Las delegaciones de todo el continente ya habían llegado, y se podían ver elegantes carruajes haciendo fila cerca de las puertas de la ciudad y dirigiéndose hacia su interior.

Tras atravesar las puertas exteriores, Reinhardt y Jerrel se separaron.

Lo primero que hizo tras entrar en la ciudad fue asegurar alojamiento para su orden de caballeros.

Aunque estaba bien confiar en Jerrel, no podía depender excesivamente de él.

Por el camino, también recopiló toda la información que pudo.

—Parece que ya han llegado casi todas las naciones invitadas. De los Siete Reinos, solo Aetherion y Lunaris están por llegar.

Reinhardt murmuró para sí mientras leía el periódico en el vestíbulo de la posada.

Una vez que sus Caballeros se instalaron, dejó la posada y se dirigió al alojamiento que albergaba a la delegación de Solaris.

Como uno de los Siete Grandes Reinos, la mansión en la que se alojaba la delegación de Solaris no era una cualquiera.

Era grandiosa, tenía un gran recinto y una arquitectura elegante, simbolizando la fuerza y el estatus de Solaris.

A medida que Reinhardt se acercaba, sus ojos captaron la insignia familiar grabada en las armaduras de los caballeros.

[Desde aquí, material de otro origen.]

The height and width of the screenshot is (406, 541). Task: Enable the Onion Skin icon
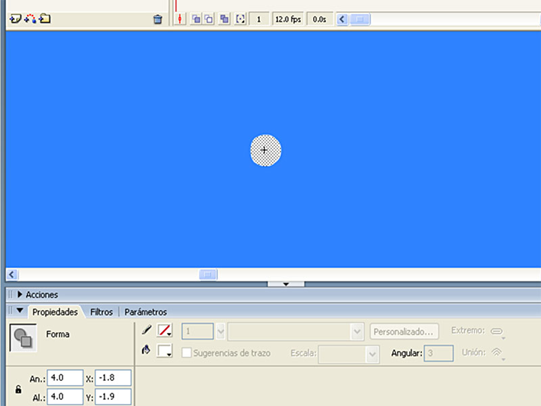[195, 19]
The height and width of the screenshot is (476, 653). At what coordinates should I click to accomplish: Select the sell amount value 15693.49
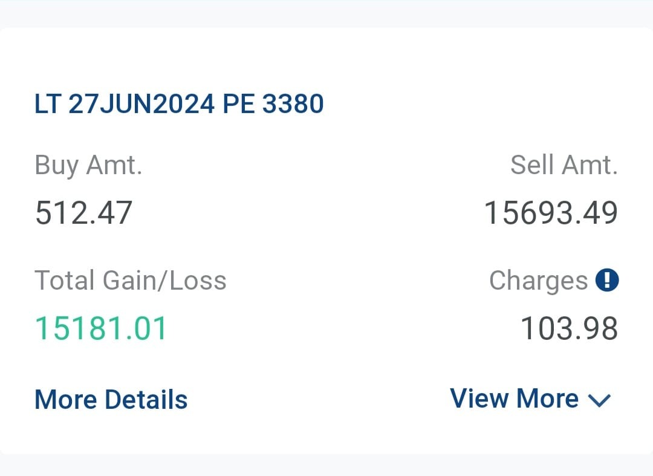[551, 213]
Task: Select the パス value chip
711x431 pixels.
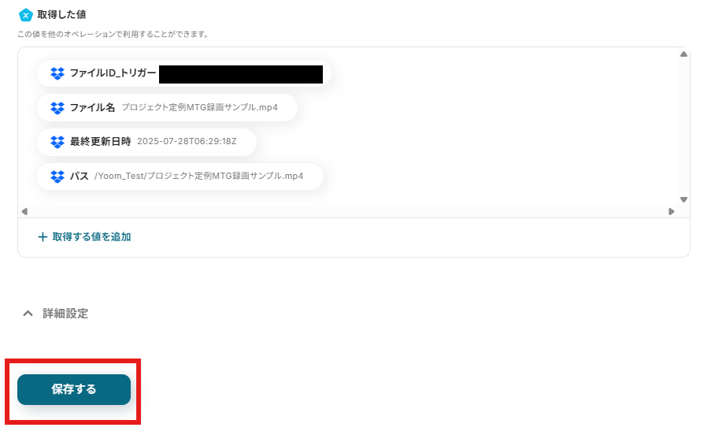Action: 180,176
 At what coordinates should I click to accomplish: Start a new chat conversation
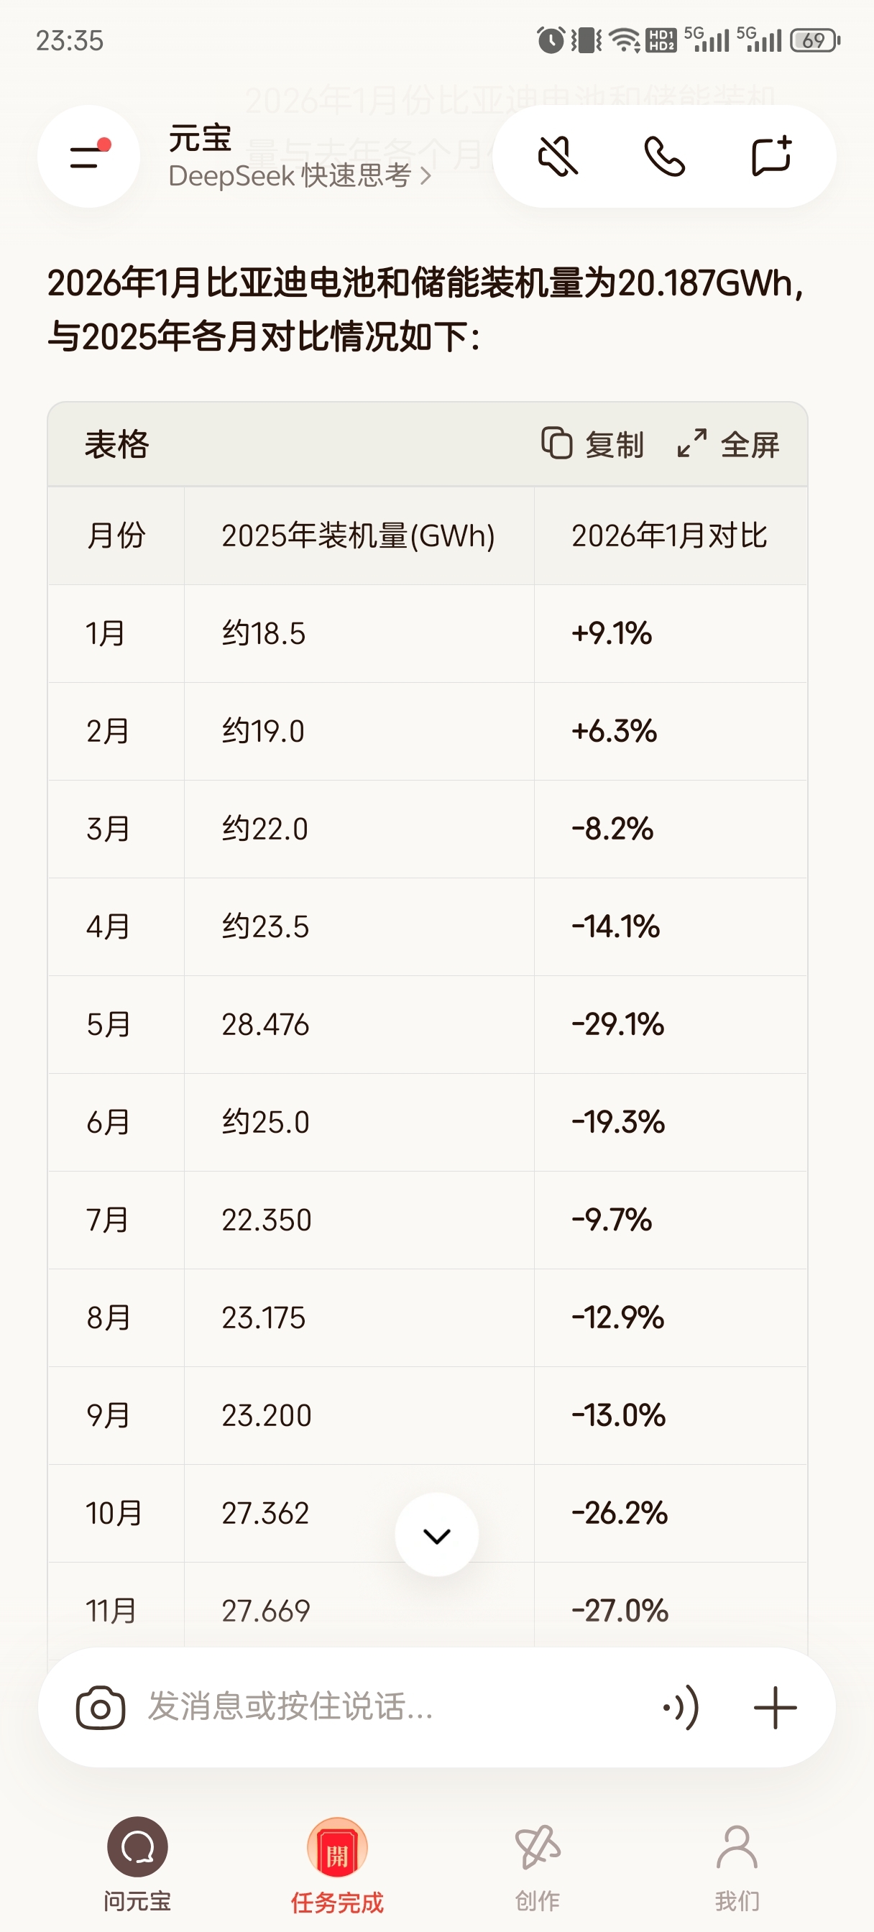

Una luna creciente medio velada por una niebla fluida, rodeada de estrellas dispersas. No había duda, la insignia pertenecía a esa orden de caballeros en particular.

Una orden de caballeros exclusivamente femenina, famosa por su vigilancia, disciplina y, sobre todo, por sus despiadados regímenes de entrenamiento.

La orden de caballeros asignada para proteger al Rey y a la Reina de Solaris no era otra que los Caballeros del Velo Lunar, una de las Siete Grandes Órdenes de Caballeros de Solaris.